***** FRAGMENTO DADO
Publicado el 17 julio 2023 por Cabronidas @CabronidasXXI

    Aquellos días de calor y sol fueron intensos como un orgasmo adolescente. Qué inocencia la mía la de aquellos tiempos, aunque ya sospechara que los veranos dejan de ser azules a partir de los dieciséis, que Bea y Desi mantenían una relación lésbica, que la bondad que imperaba en Barrio Sésamo era impostada, que Heidi y su abuelo ocultaban algo, y que Marco, en la vida real, no habría tenido ninguna posibilidad.

    Por lo demás, también cubríamos en bicicleta terrenos montañosos y alquitranados. Hubo caídas, claro; espectaculares y aparatosas. Pero antes de pedalear, ya habíamos aprendido a huir de la zapatilla correctora de la abuela, y a abrirnos la cabeza contras los vértices mortales de aquellos muebles horribles de los sesenta, setenta y ochenta.
**********
**EJERCICIO PROPUESTO 1**
En el fragmento sobre los veranos de la infancia, ¿de qué habían aprendido a huir antes de pedalear?
***** DATOS REGISTRADOS
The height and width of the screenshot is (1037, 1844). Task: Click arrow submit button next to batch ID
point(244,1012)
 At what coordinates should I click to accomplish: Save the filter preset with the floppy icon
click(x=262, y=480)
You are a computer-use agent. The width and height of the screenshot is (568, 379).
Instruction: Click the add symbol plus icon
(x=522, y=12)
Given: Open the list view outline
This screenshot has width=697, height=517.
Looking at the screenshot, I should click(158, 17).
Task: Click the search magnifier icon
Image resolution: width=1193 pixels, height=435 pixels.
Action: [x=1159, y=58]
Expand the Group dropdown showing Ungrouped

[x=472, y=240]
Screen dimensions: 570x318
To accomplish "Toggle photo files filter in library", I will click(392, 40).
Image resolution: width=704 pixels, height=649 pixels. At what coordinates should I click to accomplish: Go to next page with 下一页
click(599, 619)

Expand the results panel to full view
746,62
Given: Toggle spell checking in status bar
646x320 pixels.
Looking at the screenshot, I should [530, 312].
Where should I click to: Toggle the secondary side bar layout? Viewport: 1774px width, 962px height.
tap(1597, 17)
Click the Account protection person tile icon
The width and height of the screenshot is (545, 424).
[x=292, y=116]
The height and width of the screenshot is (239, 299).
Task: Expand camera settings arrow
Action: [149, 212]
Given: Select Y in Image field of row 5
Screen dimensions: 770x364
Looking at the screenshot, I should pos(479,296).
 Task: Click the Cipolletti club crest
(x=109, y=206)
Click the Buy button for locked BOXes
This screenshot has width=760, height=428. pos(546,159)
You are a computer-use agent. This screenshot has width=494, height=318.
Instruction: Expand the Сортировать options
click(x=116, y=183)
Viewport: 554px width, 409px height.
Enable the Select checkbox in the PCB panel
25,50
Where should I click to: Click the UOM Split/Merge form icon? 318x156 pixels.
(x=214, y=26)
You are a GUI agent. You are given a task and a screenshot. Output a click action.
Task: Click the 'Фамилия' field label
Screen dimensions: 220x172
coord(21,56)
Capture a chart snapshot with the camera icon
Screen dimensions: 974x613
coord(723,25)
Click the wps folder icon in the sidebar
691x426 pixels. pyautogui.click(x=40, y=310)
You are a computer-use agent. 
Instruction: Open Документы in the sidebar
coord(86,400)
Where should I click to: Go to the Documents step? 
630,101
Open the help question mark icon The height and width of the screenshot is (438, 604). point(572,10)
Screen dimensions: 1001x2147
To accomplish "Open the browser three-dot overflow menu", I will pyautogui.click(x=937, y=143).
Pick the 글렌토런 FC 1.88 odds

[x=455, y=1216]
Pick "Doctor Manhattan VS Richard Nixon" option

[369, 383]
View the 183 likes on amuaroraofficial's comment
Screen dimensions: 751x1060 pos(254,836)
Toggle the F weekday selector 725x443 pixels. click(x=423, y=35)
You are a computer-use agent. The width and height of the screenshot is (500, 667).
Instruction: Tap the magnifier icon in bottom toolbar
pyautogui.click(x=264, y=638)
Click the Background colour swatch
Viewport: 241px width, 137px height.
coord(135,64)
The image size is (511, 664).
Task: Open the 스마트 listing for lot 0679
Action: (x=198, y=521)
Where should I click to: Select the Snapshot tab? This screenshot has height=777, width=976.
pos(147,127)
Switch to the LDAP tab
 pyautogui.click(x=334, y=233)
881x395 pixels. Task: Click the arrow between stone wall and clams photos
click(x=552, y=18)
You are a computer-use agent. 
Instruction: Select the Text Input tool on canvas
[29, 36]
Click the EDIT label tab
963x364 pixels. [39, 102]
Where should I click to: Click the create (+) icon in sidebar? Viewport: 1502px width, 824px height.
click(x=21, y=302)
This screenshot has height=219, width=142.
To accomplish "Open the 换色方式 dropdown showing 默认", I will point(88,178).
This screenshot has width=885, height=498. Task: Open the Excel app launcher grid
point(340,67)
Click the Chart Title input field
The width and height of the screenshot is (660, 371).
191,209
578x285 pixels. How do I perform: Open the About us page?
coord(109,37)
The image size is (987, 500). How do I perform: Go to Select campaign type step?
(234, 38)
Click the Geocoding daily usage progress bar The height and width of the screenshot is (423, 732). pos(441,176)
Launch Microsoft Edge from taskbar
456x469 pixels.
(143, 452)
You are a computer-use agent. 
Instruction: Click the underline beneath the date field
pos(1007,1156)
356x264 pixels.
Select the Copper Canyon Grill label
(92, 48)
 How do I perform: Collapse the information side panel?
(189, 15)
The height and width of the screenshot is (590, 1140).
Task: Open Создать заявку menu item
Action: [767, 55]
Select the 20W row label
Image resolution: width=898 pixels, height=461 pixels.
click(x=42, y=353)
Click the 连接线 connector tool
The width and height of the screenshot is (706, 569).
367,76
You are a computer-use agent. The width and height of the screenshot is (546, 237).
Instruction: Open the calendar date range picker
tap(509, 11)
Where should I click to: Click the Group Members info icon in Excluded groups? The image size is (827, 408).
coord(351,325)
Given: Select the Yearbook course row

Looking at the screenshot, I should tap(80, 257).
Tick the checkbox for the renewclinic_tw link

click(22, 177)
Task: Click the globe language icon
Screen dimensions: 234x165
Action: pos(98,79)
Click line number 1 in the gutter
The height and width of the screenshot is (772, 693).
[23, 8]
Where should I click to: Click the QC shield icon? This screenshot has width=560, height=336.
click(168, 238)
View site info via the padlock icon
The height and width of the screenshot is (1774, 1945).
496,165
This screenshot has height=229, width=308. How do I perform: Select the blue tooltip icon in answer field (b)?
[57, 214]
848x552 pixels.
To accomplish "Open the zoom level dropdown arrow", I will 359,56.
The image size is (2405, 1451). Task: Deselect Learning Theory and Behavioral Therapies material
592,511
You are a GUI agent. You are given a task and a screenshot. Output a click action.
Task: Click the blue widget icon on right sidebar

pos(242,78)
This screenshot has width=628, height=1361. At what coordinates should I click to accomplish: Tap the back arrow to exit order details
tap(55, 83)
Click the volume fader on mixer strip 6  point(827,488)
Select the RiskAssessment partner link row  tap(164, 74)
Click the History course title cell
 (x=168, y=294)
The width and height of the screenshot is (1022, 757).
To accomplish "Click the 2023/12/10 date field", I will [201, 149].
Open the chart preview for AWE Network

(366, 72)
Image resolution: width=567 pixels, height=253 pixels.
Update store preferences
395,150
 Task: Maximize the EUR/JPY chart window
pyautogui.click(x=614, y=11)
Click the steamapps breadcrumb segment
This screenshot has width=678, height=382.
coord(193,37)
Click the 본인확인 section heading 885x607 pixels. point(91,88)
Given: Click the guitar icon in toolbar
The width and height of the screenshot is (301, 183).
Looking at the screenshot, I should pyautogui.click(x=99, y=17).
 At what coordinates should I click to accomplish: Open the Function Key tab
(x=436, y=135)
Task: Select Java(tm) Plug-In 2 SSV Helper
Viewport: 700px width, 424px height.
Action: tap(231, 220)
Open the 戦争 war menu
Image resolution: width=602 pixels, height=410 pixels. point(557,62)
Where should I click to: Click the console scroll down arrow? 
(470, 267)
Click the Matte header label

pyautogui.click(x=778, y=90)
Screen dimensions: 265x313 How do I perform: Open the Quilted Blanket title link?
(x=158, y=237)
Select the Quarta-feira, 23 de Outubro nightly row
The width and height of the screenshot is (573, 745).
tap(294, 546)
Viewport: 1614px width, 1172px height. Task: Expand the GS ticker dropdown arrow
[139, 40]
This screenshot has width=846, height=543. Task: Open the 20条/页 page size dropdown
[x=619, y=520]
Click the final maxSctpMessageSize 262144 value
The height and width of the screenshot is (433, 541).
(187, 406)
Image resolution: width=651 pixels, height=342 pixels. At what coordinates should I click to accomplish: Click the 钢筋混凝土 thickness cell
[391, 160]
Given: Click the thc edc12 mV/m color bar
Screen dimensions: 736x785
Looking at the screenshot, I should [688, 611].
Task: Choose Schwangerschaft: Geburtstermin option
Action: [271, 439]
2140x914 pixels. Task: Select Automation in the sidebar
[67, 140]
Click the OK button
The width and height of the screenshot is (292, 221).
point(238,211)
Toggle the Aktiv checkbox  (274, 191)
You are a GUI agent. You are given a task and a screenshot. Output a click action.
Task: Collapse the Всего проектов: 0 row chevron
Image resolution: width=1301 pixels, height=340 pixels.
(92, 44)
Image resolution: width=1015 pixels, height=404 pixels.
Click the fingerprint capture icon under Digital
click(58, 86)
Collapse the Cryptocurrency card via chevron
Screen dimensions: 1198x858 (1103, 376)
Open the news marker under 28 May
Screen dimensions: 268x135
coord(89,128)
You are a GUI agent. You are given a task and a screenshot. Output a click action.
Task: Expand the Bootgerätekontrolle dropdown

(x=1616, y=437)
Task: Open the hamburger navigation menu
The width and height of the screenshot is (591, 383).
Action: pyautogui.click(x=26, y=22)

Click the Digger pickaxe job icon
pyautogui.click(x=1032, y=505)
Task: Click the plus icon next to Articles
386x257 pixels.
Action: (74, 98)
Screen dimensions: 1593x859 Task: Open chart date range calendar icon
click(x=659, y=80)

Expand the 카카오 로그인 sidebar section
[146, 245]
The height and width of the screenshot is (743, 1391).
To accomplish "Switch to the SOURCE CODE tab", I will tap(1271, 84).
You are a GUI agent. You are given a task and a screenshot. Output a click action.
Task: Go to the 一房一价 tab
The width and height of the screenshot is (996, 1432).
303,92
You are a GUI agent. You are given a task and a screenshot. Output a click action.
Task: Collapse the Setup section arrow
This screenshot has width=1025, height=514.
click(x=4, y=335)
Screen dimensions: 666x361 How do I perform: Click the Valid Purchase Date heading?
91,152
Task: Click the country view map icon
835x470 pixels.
**********
**EJERCICIO PROPUESTO 2**
Reproduce sin cambios los registros, desde su primera línea hasta la que contiene "click(x=262, y=480)", incluidas ambas.

**RESPUESTA 1**
De la zapatilla correctora de la abuela.

**RESPUESTA 2**
The height and width of the screenshot is (1037, 1844). Task: Click arrow submit button next to batch ID
point(244,1012)
 At what coordinates should I click to accomplish: Save the filter preset with the floppy icon
click(x=262, y=480)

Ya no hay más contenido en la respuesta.